## Given task
Put the records, from the line with "Open the 测试 account set dropdown" through the end of the records, into a Markdown table with the columns No. and Line. Give one row per line, leave out blank lines, and keep the pictures out of the table.

## Records to use
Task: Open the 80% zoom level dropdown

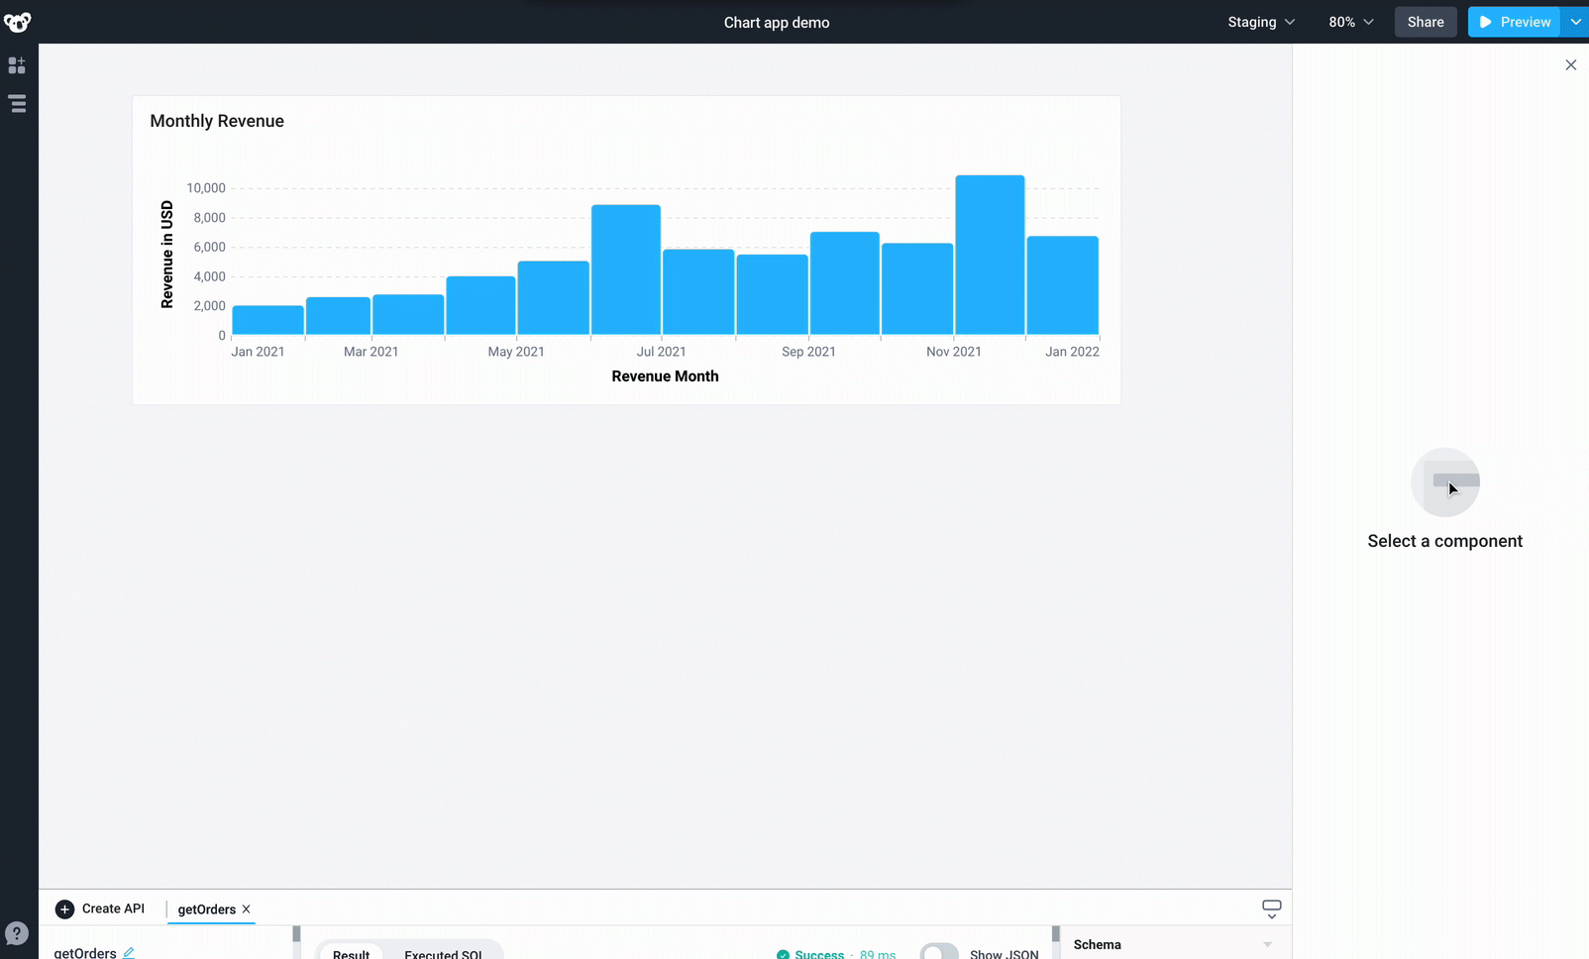Action: [x=1351, y=22]
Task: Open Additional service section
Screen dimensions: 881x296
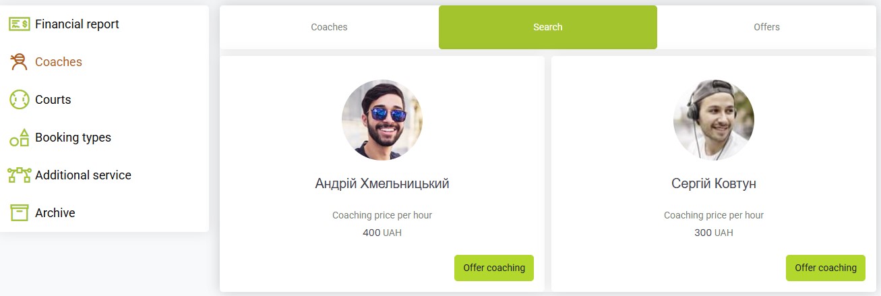Action: pos(83,175)
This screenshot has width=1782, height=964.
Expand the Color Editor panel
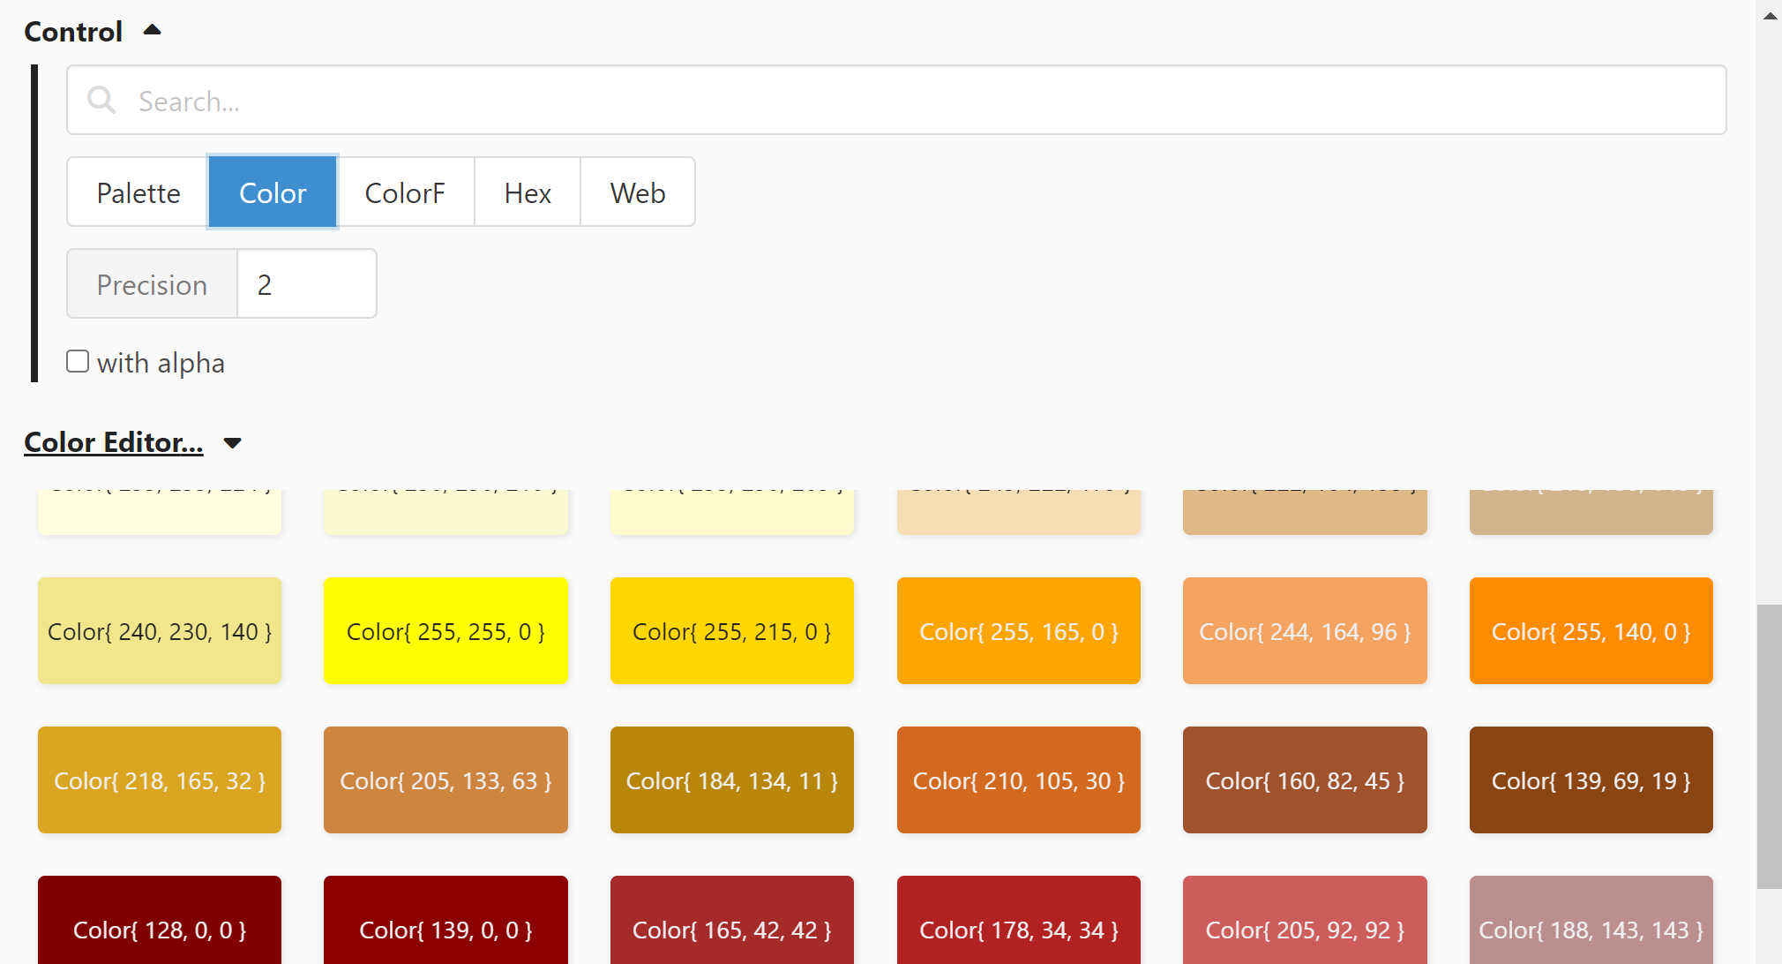(233, 443)
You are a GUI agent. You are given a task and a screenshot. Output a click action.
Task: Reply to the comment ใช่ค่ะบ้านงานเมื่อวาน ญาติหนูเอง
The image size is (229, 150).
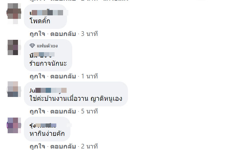[63, 111]
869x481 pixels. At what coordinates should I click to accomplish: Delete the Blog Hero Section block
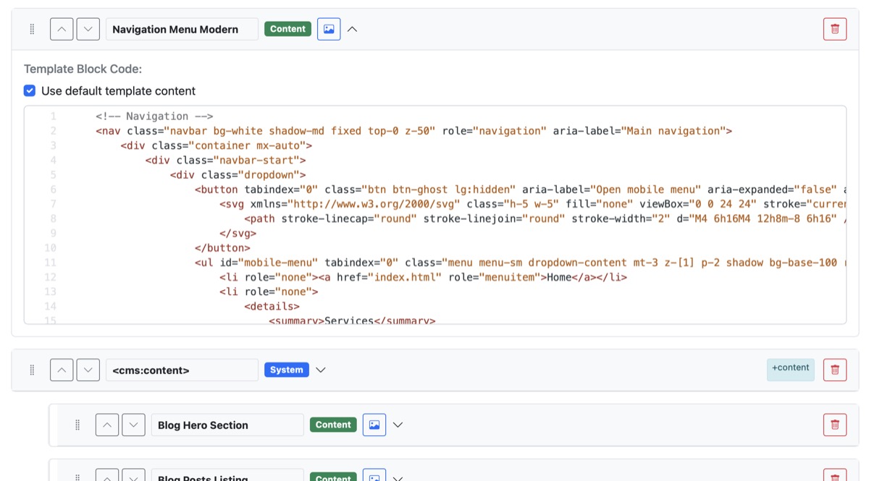(x=834, y=425)
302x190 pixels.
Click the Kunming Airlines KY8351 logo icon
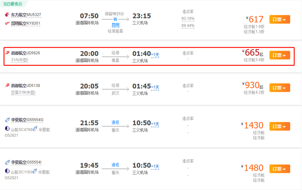click(x=7, y=23)
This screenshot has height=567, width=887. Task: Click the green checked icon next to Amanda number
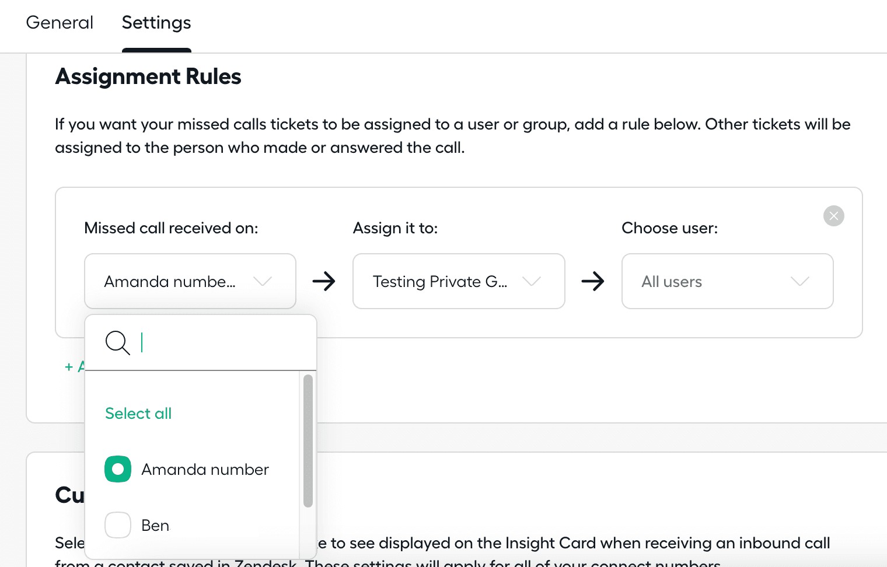coord(117,468)
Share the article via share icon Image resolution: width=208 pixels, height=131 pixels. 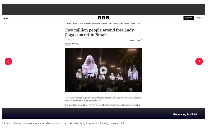pos(132,40)
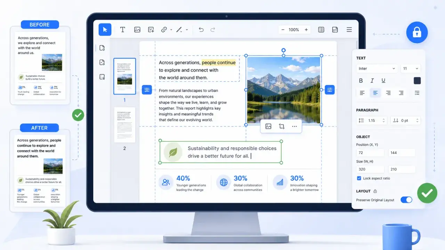The width and height of the screenshot is (445, 250).
Task: Expand the font size 11 dropdown
Action: 411,68
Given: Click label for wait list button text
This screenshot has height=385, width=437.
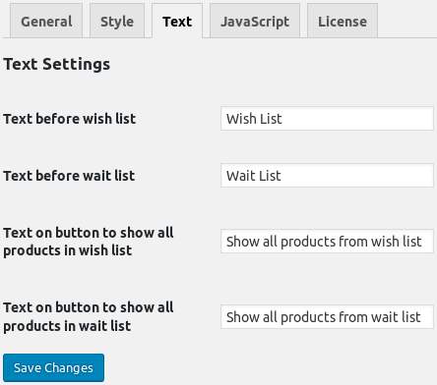Looking at the screenshot, I should pyautogui.click(x=89, y=316).
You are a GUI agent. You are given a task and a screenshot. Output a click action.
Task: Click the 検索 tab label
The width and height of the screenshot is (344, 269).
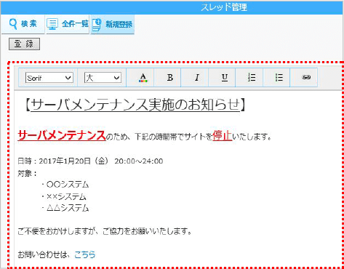click(x=29, y=24)
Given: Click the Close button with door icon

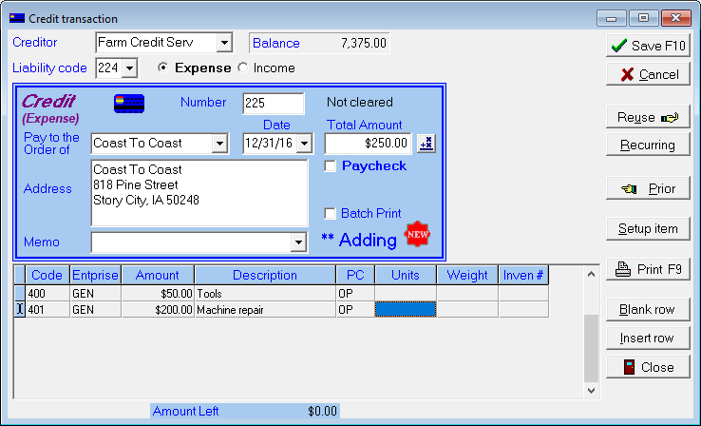Looking at the screenshot, I should (649, 367).
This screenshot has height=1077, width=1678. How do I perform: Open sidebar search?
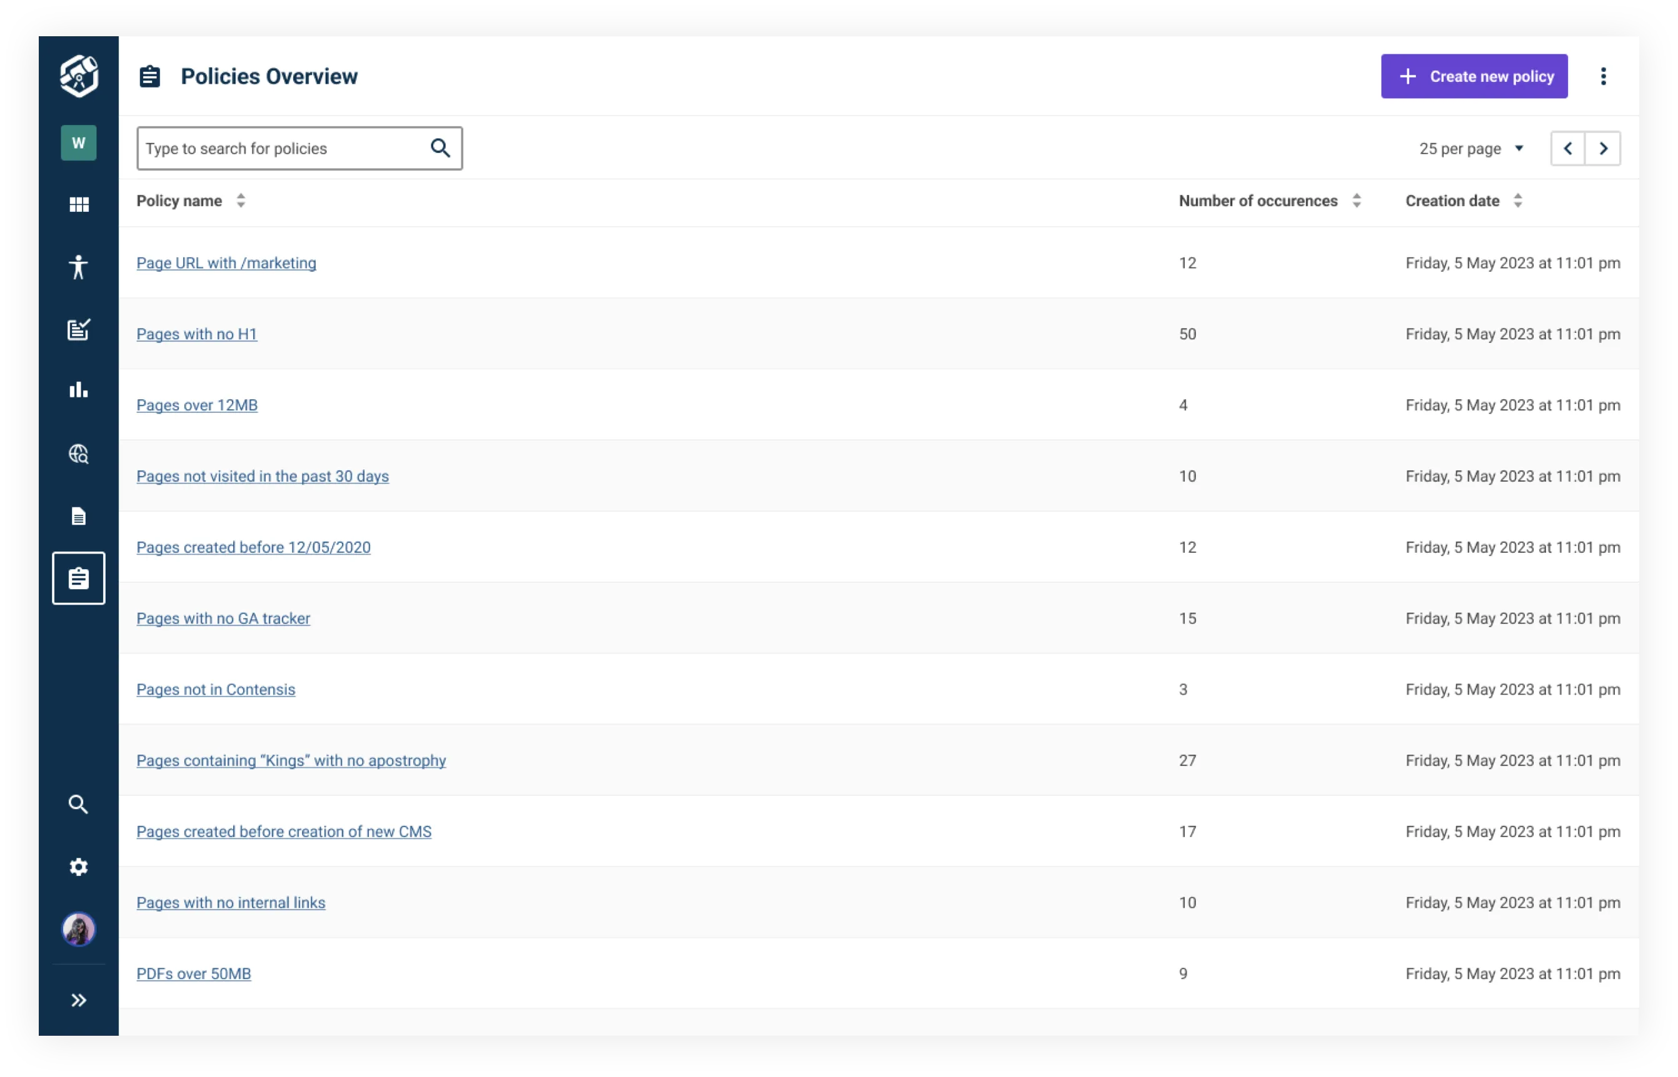tap(78, 804)
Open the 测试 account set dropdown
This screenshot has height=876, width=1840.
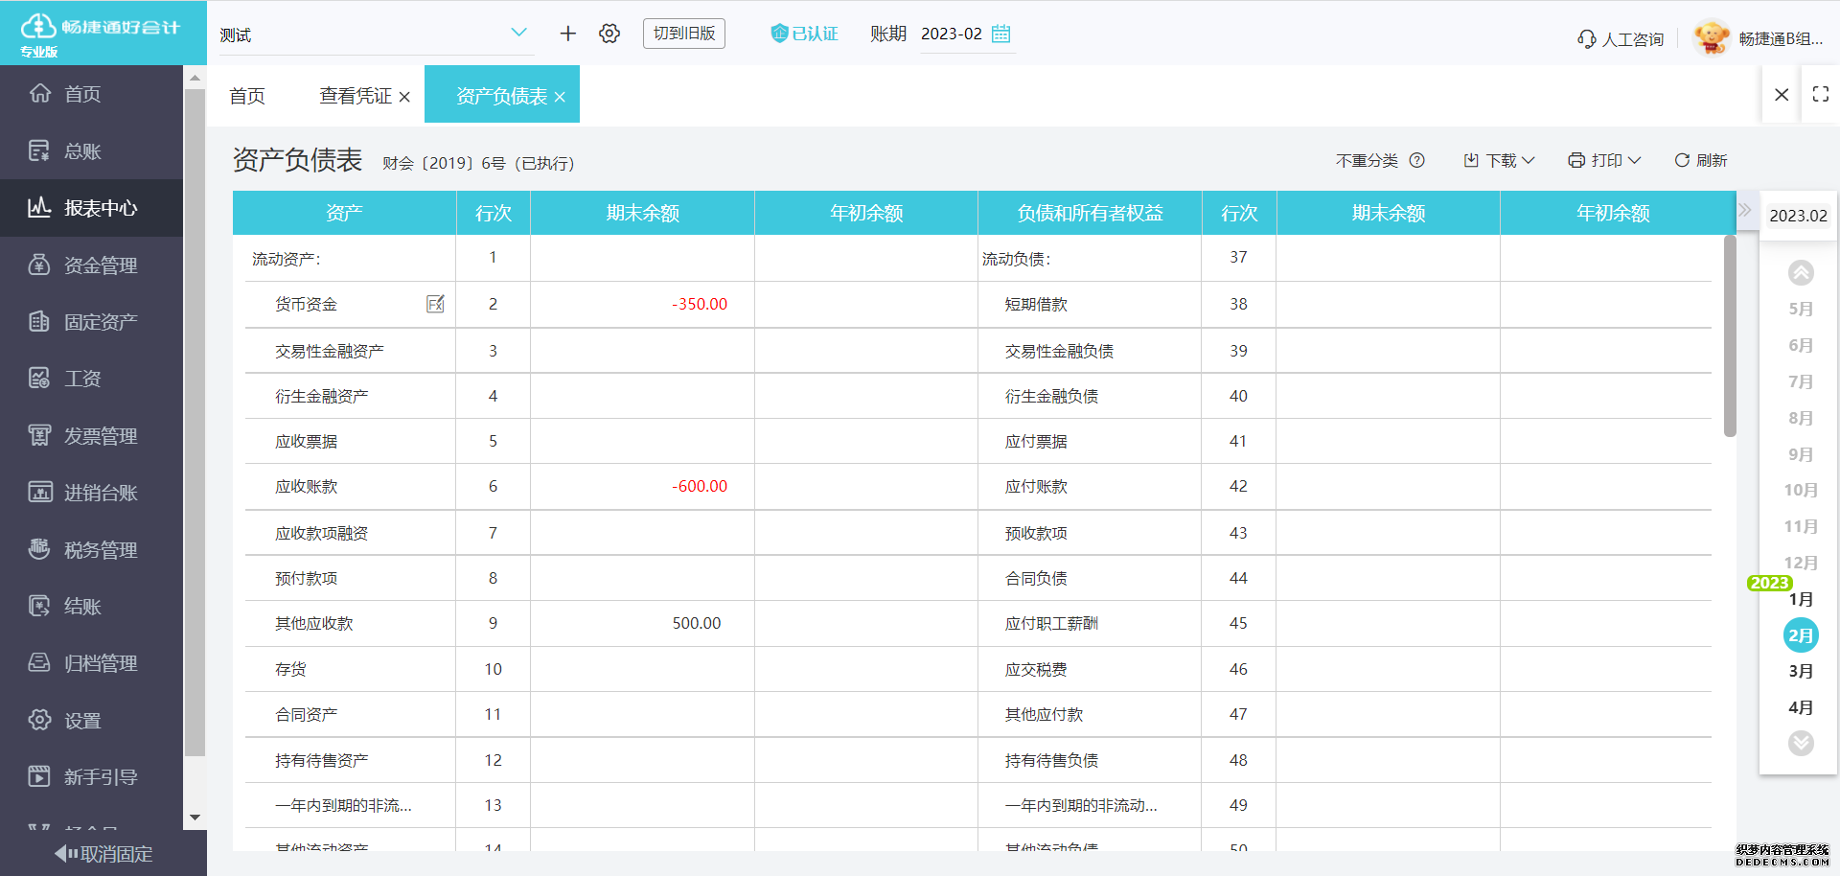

## Answer to the problem
| No. | Line |
|---|---|
| 1 | Open the 测试 account set dropdown |
| 2 | This screenshot has height=876, width=1840. |